Il y a quelques temps je vous parlais du pain en Italie et de la difficulté que nous avions à retrouver le bon goût de la boulangerie française. Il me faut à présent évoquer avec vous un autre aspect des douceurs italiennes : la boulangerie/pâtisserie et plus précisément les petits gâteaux et viennoiseries que l’on peut y trouver.

Mon avis sur la question ? [SPOILER] Je pense qu’un jour les italiens sont devenus les rois des gelate et que depuis ils n’ont pas vu l’intérêt de trop pousser la sophistication au niveau de la pâtisserie. Voilà voilà…

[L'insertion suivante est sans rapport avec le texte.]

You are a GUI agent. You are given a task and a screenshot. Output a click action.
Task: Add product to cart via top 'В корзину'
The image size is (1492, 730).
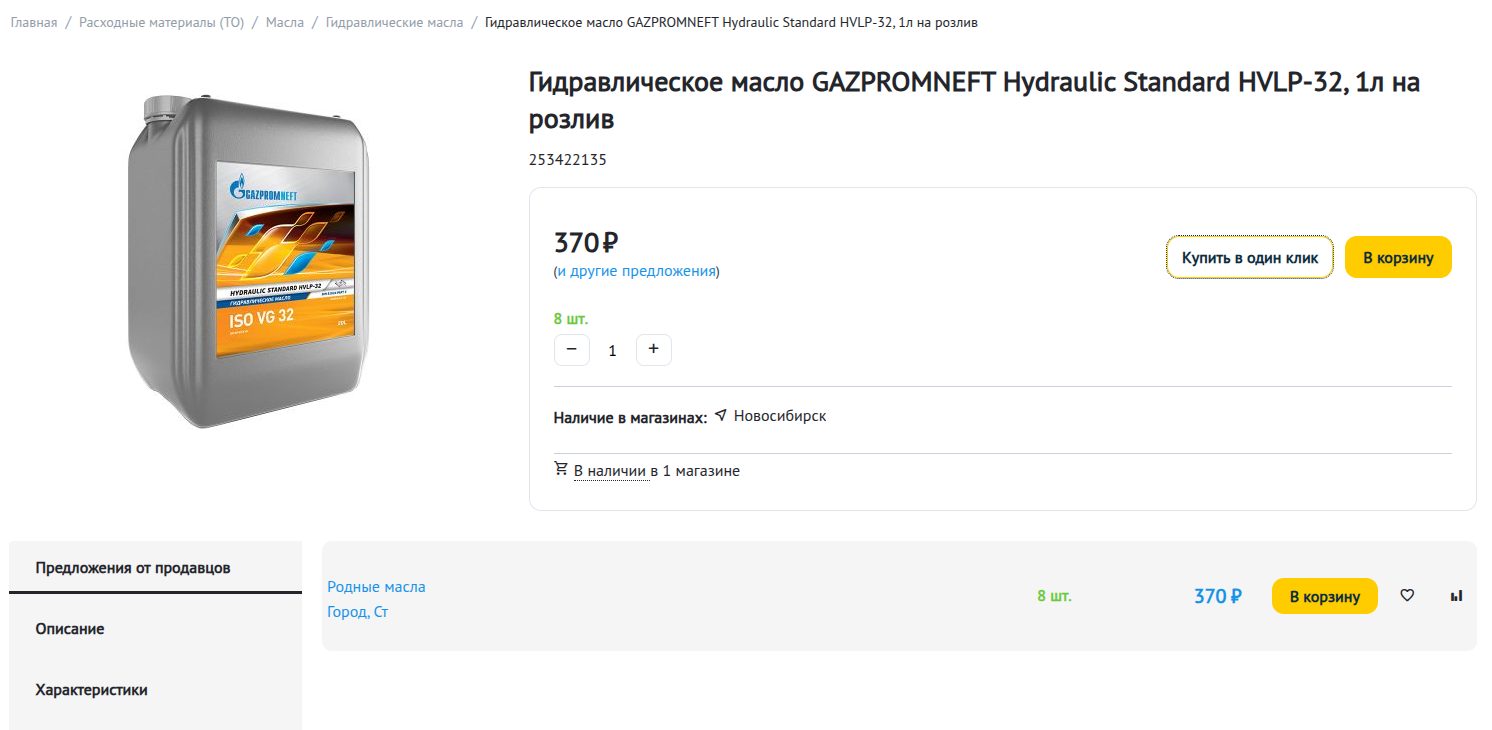(x=1397, y=258)
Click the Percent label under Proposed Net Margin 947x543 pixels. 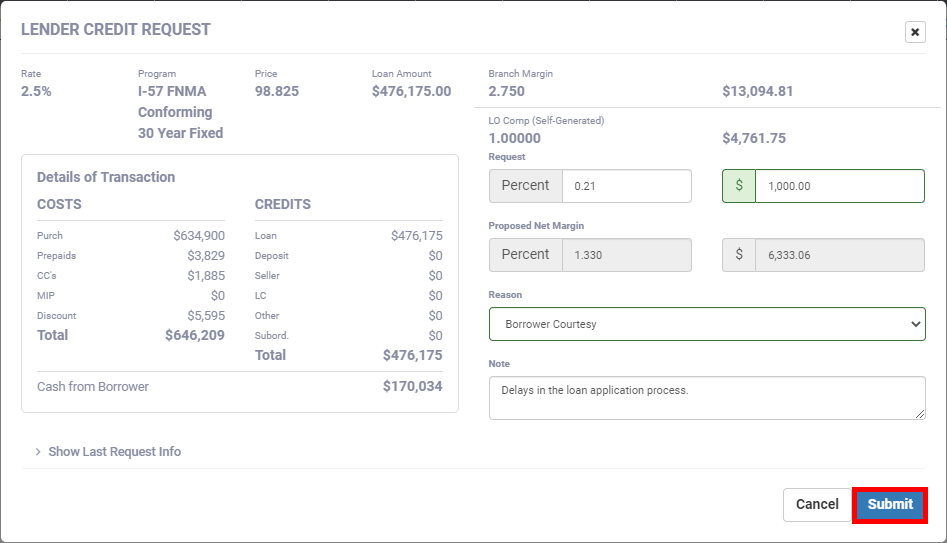[526, 255]
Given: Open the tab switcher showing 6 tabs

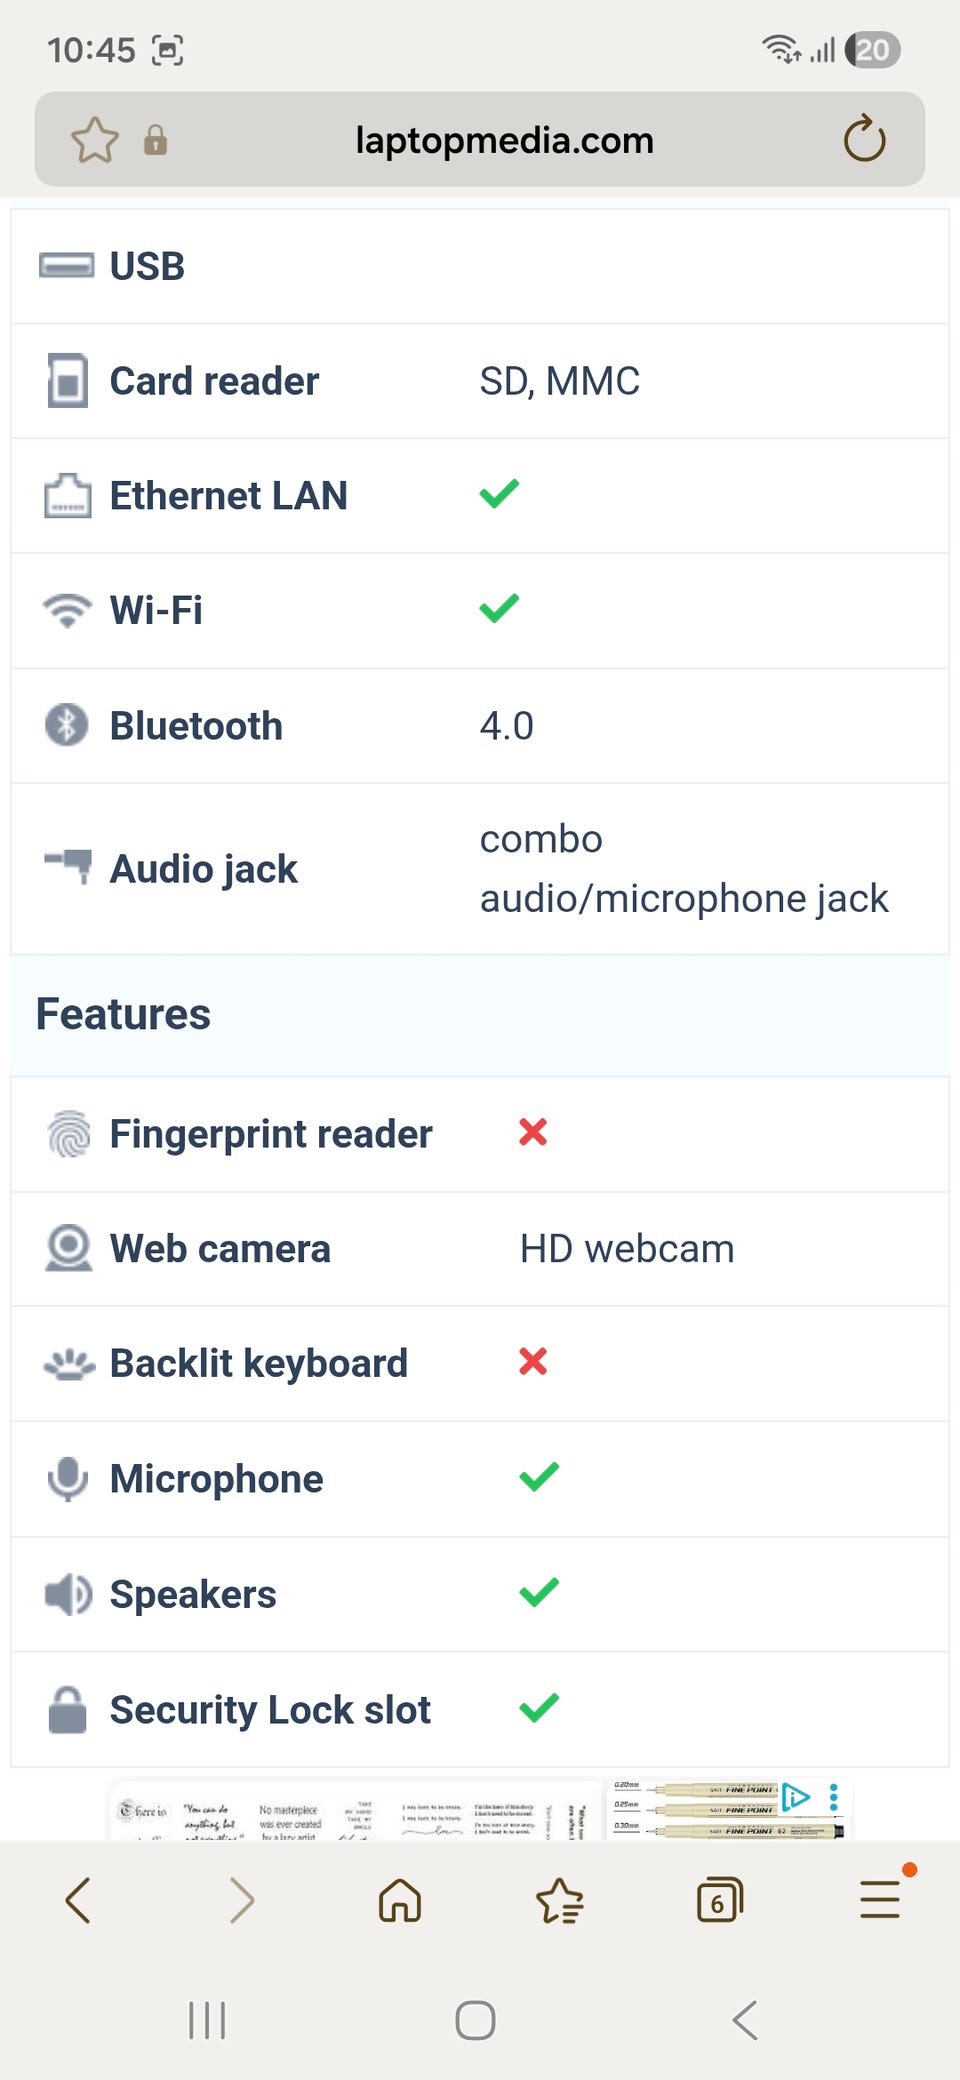Looking at the screenshot, I should tap(719, 1899).
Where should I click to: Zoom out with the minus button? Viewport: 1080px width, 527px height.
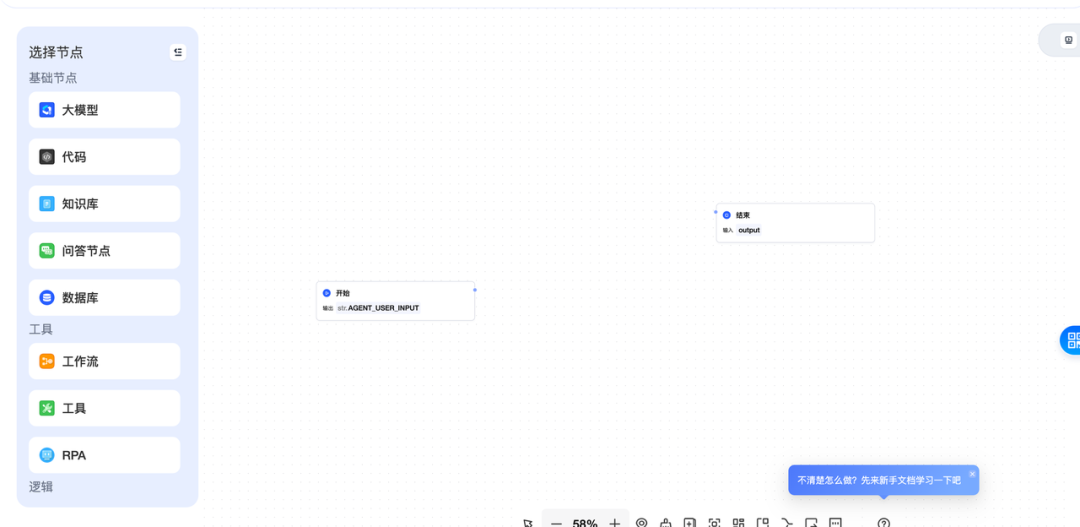point(556,523)
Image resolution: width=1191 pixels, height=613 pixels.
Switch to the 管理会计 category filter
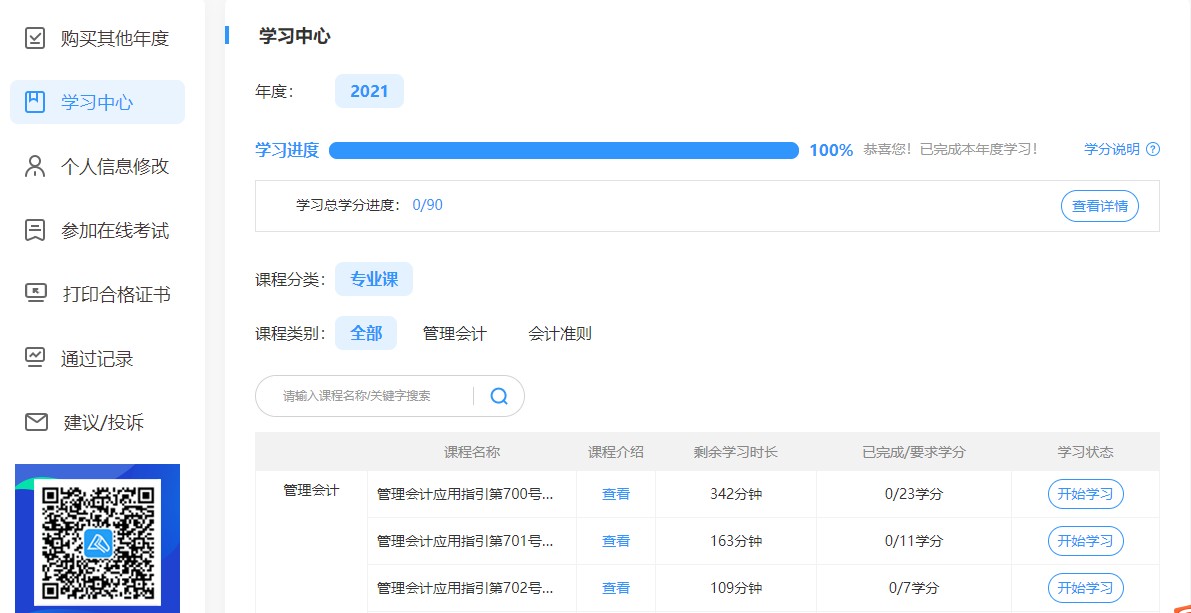click(454, 334)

Bon j’exagère ! En réalité ce n’est pas mauvais du tout, j’ai simplement l’impression que beaucoup de choses se ressemblent. Encore une fois, le pays est si vaste qu’il est impossible de parler de tout ce qui existe. Je me base donc essentiellement sur ce qui m’entoure ici, en Lombardie, ainsi que sur les quelques découvertes que j’ai pu faire au travers d’autres blogs ou articles.

Bref, arrêtons le bavardage et rentrons dans le vif du sujet ! Je vous emmène dans l’univers merveilleux des pâtisseries italiennes.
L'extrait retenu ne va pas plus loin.